O anterior é mais acústico, mais dinamarquês. Era a primeira vez que estava a cantar em dinamarquês. Havia muitas regras, neste não, diverti-me mais a escrever música. Estávamos a compor sem pensar muito. Eu fazia algo em Lisboa, o Mads e o Rasmus ouviam e criávamos a partir daí. Esta forma de criar, lembra-me muito o início dos Efterklang, não é sobre conceptualizar música, mas criar, estar excitado com som, nova música, ouvir música e ouvir coisas que queríamos fazer. Estarmos juntos, no mesmo espaço físico, é muito importante para a criação dos Efterklang. Viajamos muito juntos, mas estar no mesmo sítio, a criar, é algo completamente diferente.
Quando somos novos, temos maior liberdade para fazermos o que queremos. Não se pensa em conceitos, porque se está limitado pelo tempo: há a emergência de criar, nem que seja para não perder a juventude. Sente agora que tem o melhor de dois mundos, que pode fazer o que quer, mas com tempo?
Temos muitas ideias, trabalhamos todos em imensas coisas diferentes. Trabalhamos num projeto com miúdos, em que enviamos música para professores, para os miúdos tocarem por cima da nossa música. Na última digressão que fizemos, em cada concerto havia um coro local em palco connosco. Estamos sempre à procura de novas ideias que nos entusiasmem. Acho que somos bons nisso, gostamos de uma coisa e vamos fazer.
Deve ser um luxo, ter a oportunidade para fazer essas coisas como um adolescente.

**O problema**
Reescreva, por favor, o trecho da entrevista que vai de "Temos muitas ideias, trabalhamos" até "como um adolescente.", trocando "digressão" por "turné". A listagem que se segue provém de outra fonte.

**Dados registados**
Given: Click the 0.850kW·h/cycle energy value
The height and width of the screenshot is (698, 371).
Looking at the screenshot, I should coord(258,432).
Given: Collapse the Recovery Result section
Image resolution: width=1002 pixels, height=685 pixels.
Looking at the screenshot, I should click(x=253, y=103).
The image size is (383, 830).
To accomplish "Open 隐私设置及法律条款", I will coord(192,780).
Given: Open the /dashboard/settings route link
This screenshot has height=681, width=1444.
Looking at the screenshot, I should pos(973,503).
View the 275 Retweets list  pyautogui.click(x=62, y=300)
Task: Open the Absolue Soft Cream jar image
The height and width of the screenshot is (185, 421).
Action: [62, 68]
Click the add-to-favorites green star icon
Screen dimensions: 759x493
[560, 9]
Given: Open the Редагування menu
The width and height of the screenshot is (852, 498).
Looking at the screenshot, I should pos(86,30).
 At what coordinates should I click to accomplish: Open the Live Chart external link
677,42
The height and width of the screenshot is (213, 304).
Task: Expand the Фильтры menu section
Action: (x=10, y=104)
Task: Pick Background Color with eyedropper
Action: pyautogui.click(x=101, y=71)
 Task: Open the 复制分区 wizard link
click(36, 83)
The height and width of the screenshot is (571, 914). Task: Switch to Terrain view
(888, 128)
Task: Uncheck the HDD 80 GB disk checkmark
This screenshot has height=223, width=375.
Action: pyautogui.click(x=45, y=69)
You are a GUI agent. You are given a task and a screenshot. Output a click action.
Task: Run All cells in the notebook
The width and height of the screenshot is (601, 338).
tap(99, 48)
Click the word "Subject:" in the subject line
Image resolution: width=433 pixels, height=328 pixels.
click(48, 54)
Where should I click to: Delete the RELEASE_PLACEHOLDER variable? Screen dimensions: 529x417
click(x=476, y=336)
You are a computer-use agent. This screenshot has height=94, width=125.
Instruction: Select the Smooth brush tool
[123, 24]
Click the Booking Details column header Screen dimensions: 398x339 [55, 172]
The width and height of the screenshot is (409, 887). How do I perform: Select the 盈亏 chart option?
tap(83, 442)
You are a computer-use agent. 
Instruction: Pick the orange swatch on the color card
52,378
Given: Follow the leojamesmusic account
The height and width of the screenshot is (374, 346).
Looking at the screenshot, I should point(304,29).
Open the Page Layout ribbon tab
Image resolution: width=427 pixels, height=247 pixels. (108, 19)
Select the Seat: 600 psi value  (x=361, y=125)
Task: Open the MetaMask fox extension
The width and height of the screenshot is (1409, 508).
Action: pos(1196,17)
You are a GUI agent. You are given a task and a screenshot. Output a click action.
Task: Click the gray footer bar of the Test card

**Resolução da tarefa**
Temos muitas ideias, trabalhamos todos em imensas coisas diferentes. Trabalhamos num projeto com miúdos, em que enviamos música para professores, para os miúdos tocarem por cima da nossa música. Na última turné que fizemos, em cada concerto havia um coro local em palco connosco. Estamos sempre à procura de novas ideias que nos entusiasmem. Acho que somos bons nisso, gostamos de uma coisa e vamos fazer.
Deve ser um luxo, ter a oportunidade para fazer essas coisas como um adolescente.